§ **INPUT DATA**
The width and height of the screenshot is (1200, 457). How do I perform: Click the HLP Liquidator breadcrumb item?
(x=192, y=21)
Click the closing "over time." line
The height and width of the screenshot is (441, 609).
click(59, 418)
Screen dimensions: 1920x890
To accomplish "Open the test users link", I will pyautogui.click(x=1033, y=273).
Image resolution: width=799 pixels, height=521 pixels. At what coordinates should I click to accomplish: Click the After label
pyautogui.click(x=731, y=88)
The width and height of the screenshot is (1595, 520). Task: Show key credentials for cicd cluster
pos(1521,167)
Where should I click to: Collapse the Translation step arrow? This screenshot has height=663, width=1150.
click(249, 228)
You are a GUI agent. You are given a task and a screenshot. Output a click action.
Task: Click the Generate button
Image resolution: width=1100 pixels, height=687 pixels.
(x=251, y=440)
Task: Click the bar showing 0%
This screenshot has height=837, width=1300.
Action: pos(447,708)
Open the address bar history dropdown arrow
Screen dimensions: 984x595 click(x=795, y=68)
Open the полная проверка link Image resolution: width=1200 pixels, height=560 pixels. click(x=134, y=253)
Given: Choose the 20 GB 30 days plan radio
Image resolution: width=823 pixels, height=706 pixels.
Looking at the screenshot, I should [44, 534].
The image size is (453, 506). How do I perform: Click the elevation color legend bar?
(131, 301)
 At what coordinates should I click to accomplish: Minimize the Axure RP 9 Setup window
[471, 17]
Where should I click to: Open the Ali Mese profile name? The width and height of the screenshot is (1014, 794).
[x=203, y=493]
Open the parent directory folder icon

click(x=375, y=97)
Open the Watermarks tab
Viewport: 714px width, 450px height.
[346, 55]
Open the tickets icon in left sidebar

§ **THE TASK**
All of the material must be written out again exactly.

§ **ANSWER BOX**
The width and height of the screenshot is (1200, 457). How do I perform: Click the HLP Liquidator breadcrumb item?
(x=192, y=21)
Click the closing "over time." line
The height and width of the screenshot is (441, 609).
click(59, 418)
Screen dimensions: 1920x890
To accomplish "Open the test users link", I will pyautogui.click(x=1033, y=273).
Image resolution: width=799 pixels, height=521 pixels. At what coordinates should I click to accomplish: Click the After label
pyautogui.click(x=731, y=88)
The width and height of the screenshot is (1595, 520). Task: Show key credentials for cicd cluster
pos(1521,167)
Where should I click to: Collapse the Translation step arrow? This screenshot has height=663, width=1150.
click(249, 228)
You are a GUI agent. You are given a task and a screenshot. Output a click action.
Task: Click the Generate button
Image resolution: width=1100 pixels, height=687 pixels.
(x=251, y=440)
Task: Click the bar showing 0%
This screenshot has height=837, width=1300.
Action: pos(447,708)
Open the address bar history dropdown arrow
Screen dimensions: 984x595 click(x=795, y=68)
Open the полная проверка link Image resolution: width=1200 pixels, height=560 pixels. click(x=134, y=253)
Given: Choose the 20 GB 30 days plan radio
Image resolution: width=823 pixels, height=706 pixels.
Looking at the screenshot, I should [44, 534].
The image size is (453, 506). How do I perform: Click the elevation color legend bar?
(131, 301)
 At what coordinates should I click to accomplish: Minimize the Axure RP 9 Setup window
[471, 17]
Where should I click to: Open the Ali Mese profile name? The width and height of the screenshot is (1014, 794).
[x=203, y=493]
Open the parent directory folder icon

click(x=375, y=97)
Open the Watermarks tab
Viewport: 714px width, 450px height.
[346, 55]
Open the tickets icon in left sidebar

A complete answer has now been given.